¿Por qué el Estado debe evaluar (y no las escuelas) la competencia para obtener la licencia de conducción?
Argumentos técnicos, legales y de seguridad vial para que los exámenes teórico-prácticos sean verificados por el Estado y no por las escuelas de conducción.
Conducir Colombia ·
Introducción
La licencia de conducción es un instrumento público que habilita a un ciudadano para operar un vehículo en la vía. Por su impacto en la seguridad vial, la verificación de competencias debe ser una función indelegable del Estado, con evaluaciones objetivas y trazables.
Imparcialidad y conflicto de intereses
Si una misma entidad forma y evalúa, existe un conflicto de intereses. Las escuelas buscan graduar a sus alumnos; el Estado debe garantizar que solo los aspirantes competentes obtengan la licencia. La evaluación debe realizarse por una instancia neutral, con criterios estandarizados y supervisión pública.
La seguridad vial como bien jurídico
La mayoría de siniestros viales involucran comportamiento humano. Por ello, la evaluación no es un trámite, sino una verificación técnica de conocimientos, habilidades y actitudes seguras. Separar formación y evaluación refuerza la cultura de Visión Cero y reduce riesgos.
Fundamento normativo
El Código Nacional de Tránsito (Ley 769 de 2002, entre otras normas relacionadas) exige acreditar aptitudes y aprobar exámenes teórico-prácticos. La autoridad estatal debe garantizar transparencia, idoneidad y control. Las escuelas se concentran en formar; el Estado, en verificar y certificar.
Beneficios de la verificación estatal
- Transparencia y confianza pública: elimina incentivos a aprobar sin mérito.
- Estandarización nacional: mismos criterios en todo el país.
- Reducción de siniestros: solo conductores competentes ingresan al sistema vial.
- Mejoramiento continuo: resultados oficiales retroalimentan la calidad formativa.

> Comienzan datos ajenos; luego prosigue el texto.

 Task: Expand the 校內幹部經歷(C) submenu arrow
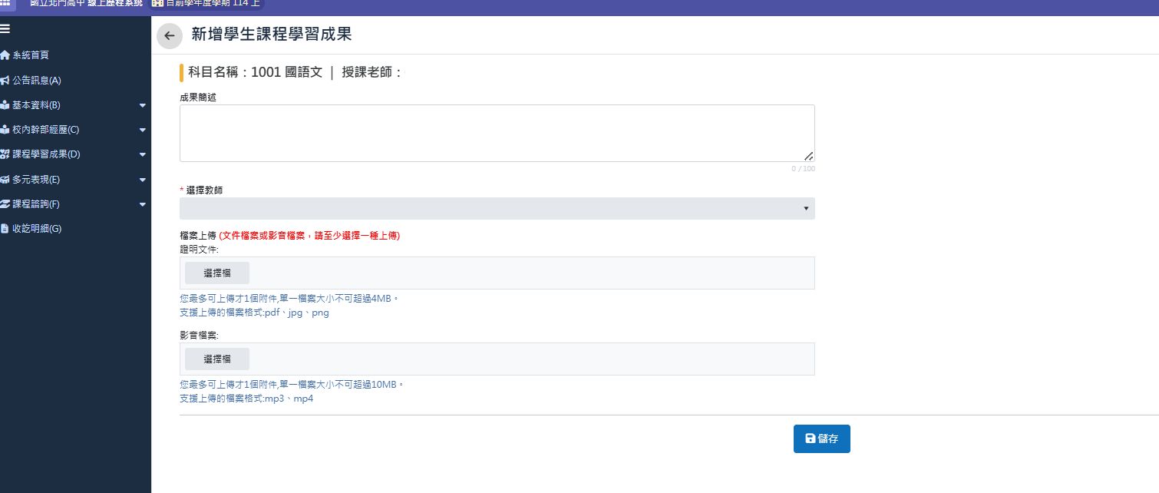click(x=142, y=130)
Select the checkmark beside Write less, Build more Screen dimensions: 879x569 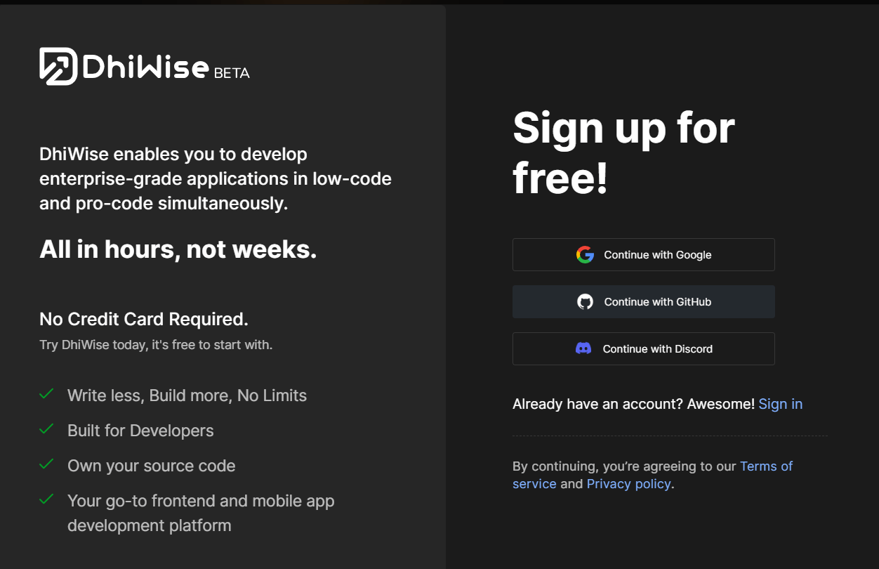46,394
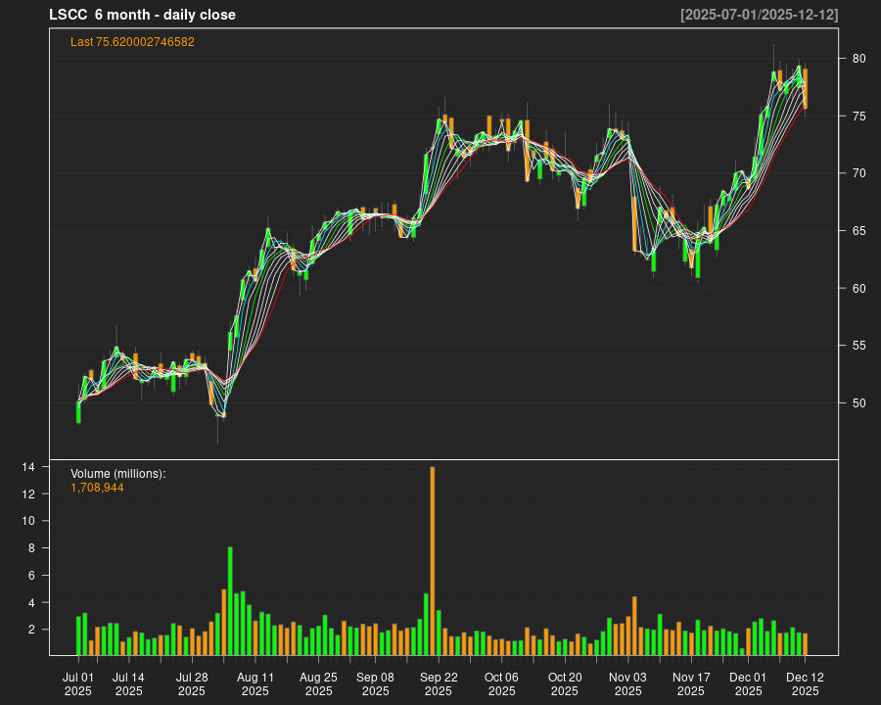Screen dimensions: 881x705
Task: Click the tallest orange volume bar
Action: coord(432,561)
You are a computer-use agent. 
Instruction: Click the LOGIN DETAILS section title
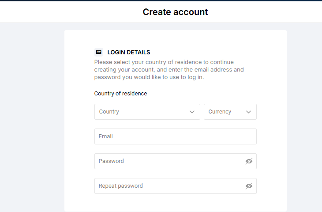pos(129,52)
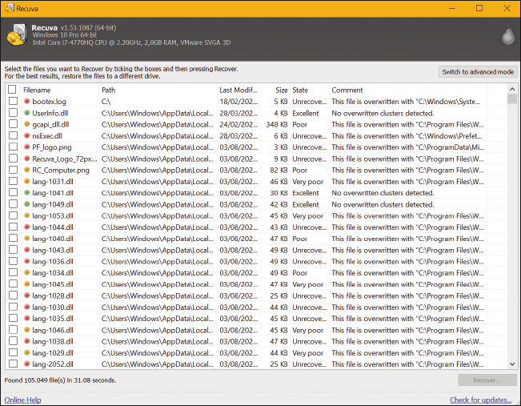Click the orange status dot beside RC_Computer.png
Viewport: 521px width, 406px height.
click(26, 171)
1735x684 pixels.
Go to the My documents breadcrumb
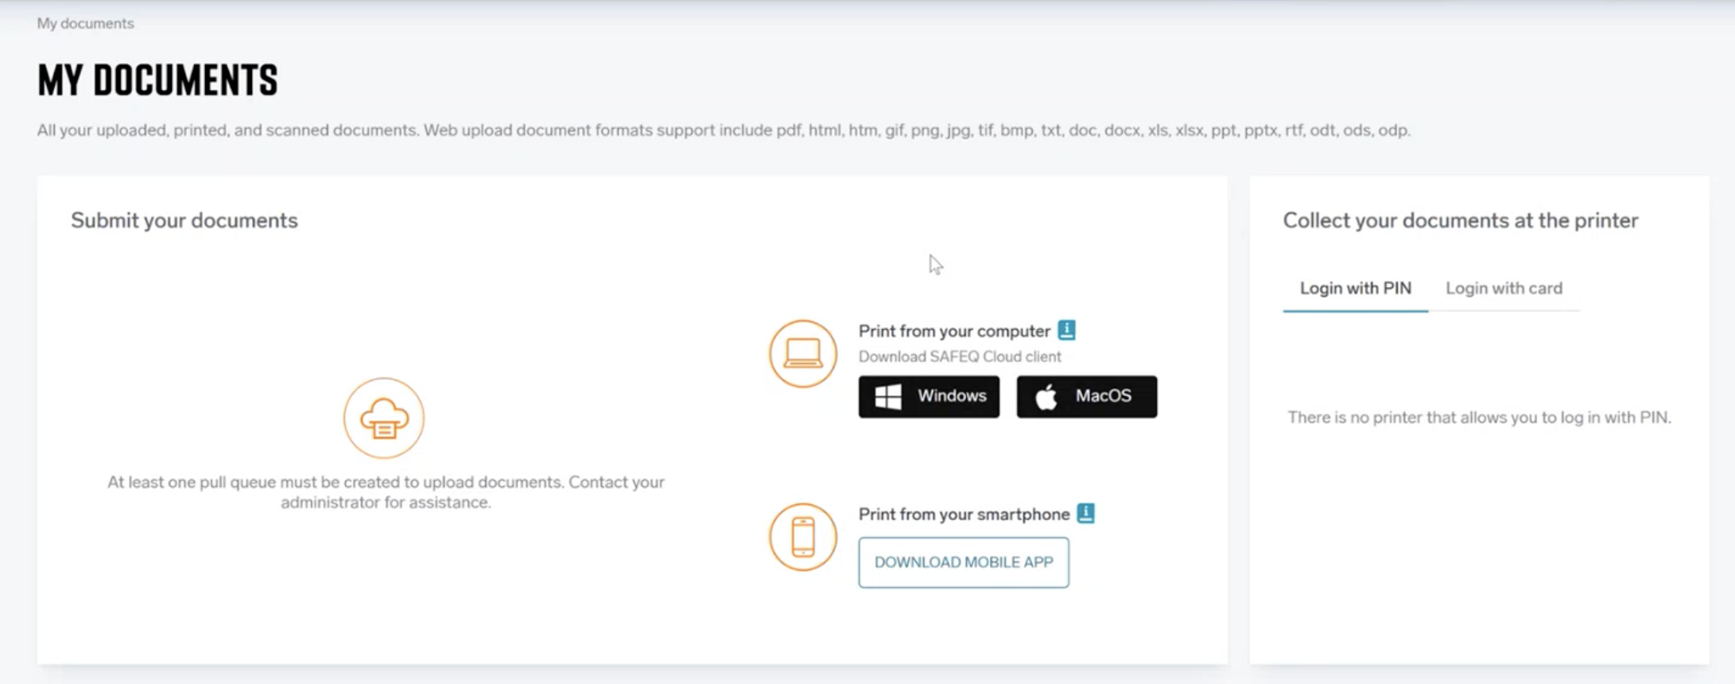pos(85,24)
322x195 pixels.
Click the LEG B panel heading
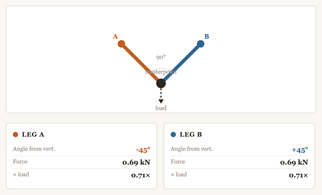(x=191, y=135)
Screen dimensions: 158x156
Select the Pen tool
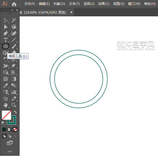(x=6, y=33)
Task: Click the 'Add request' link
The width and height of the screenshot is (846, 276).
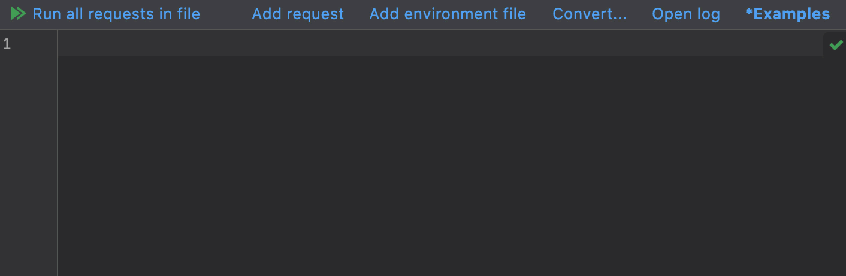Action: click(298, 14)
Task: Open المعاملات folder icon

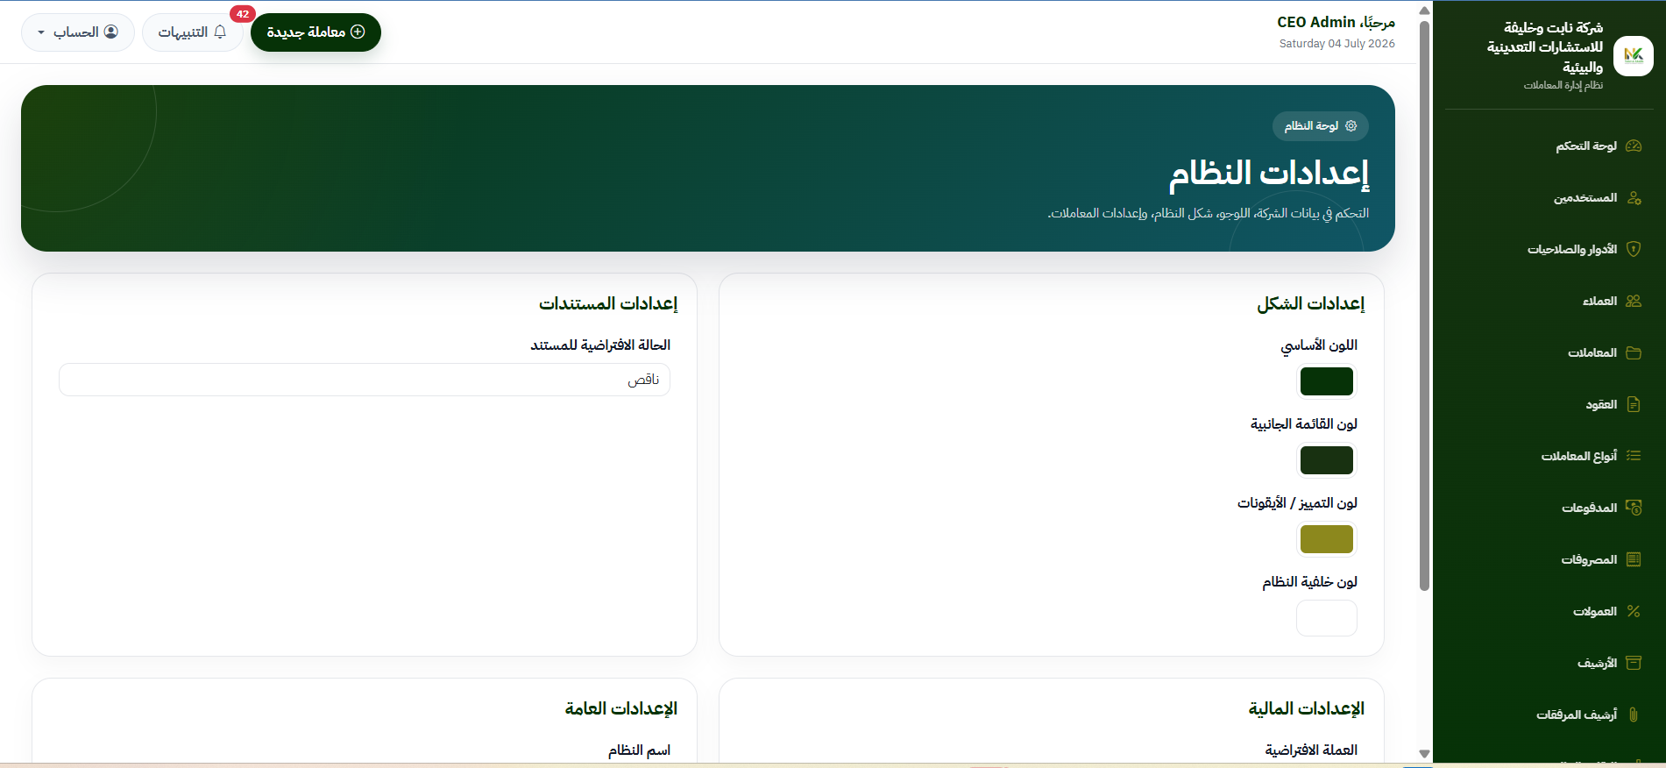Action: tap(1634, 352)
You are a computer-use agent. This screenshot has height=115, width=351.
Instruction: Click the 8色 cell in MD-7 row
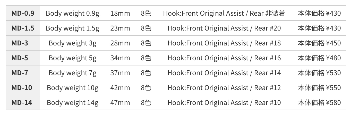pyautogui.click(x=146, y=73)
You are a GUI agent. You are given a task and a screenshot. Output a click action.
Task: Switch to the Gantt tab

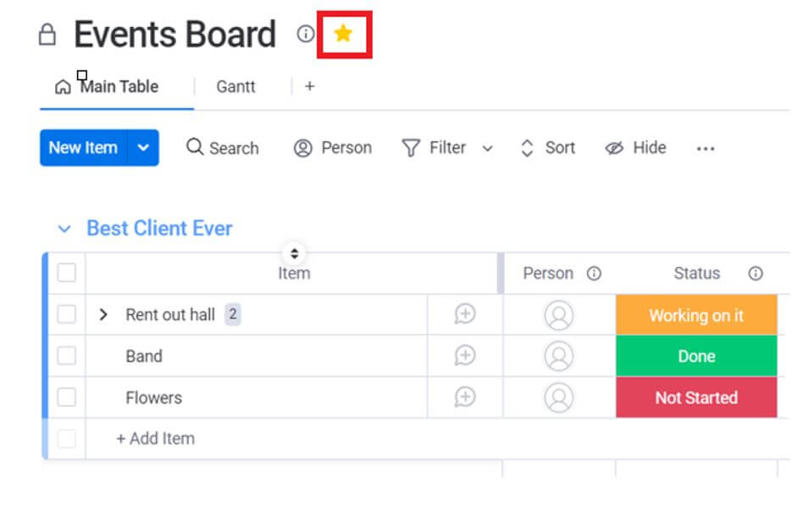click(235, 86)
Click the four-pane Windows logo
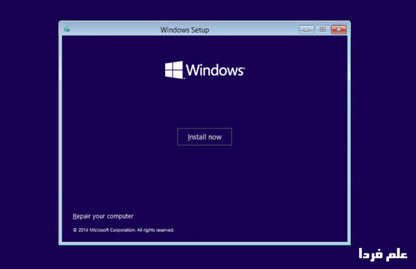Screen dimensions: 416x269 pos(173,70)
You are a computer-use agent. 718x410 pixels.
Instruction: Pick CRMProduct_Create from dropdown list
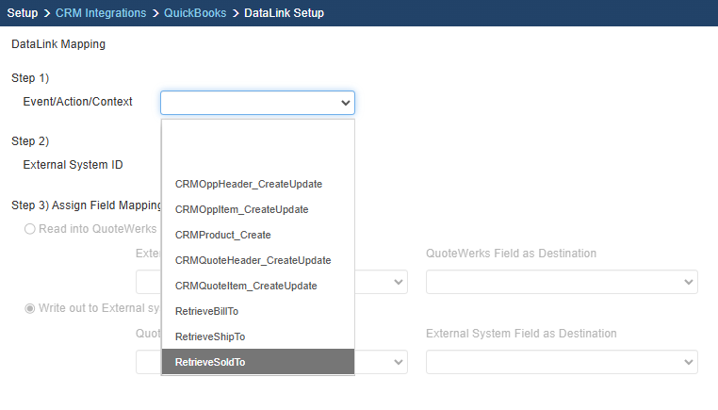click(223, 235)
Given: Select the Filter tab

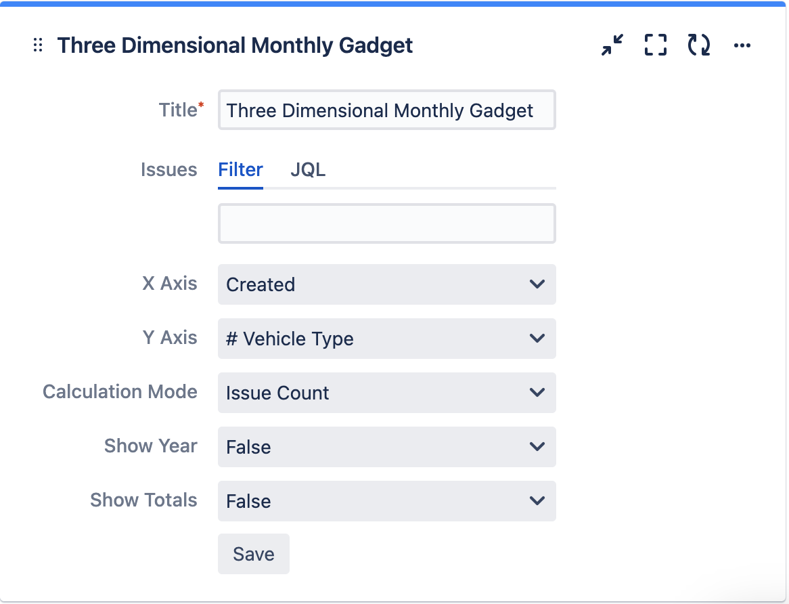Looking at the screenshot, I should tap(240, 170).
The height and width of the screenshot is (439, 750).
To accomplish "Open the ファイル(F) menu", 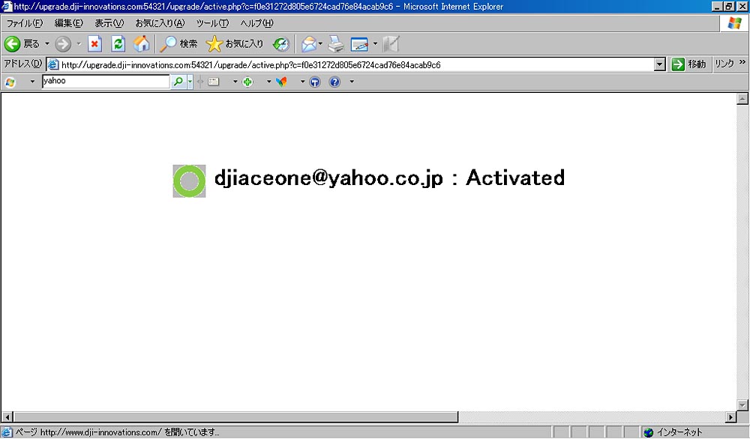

- Alineación internacional: separación clara entre formación y evaluación, como buenas prácticas globales.
Conclusión
Para proteger la vida y la movilidad segura, el Estado debe evaluar las competencias mediante exámenes teóricos y prácticos imparciales, con protocolos uniformes, sistemas de registro y supervisión institucional. Así, cada licencia refleja una aptitud real y verificable.
Preguntas frecuentes
¿Por qué no debe evaluar la misma escuela que capacita?
Porque existe conflicto de intereses. La evaluación estatal garantiza neutralidad, trazabilidad y estándares uniformes.
¿Qué gana la ciudadanía con una evaluación estatal?
Mayor seguridad vial, confianza pública, criterios homogéneos y reducción de siniestros por errores humanos.
¿Qué papel conservan las escuelas de conducción?
Formar integralmente al aspirante y prepararlo para las pruebas oficiales, con enfoque pedagógico y de hábitos seguros.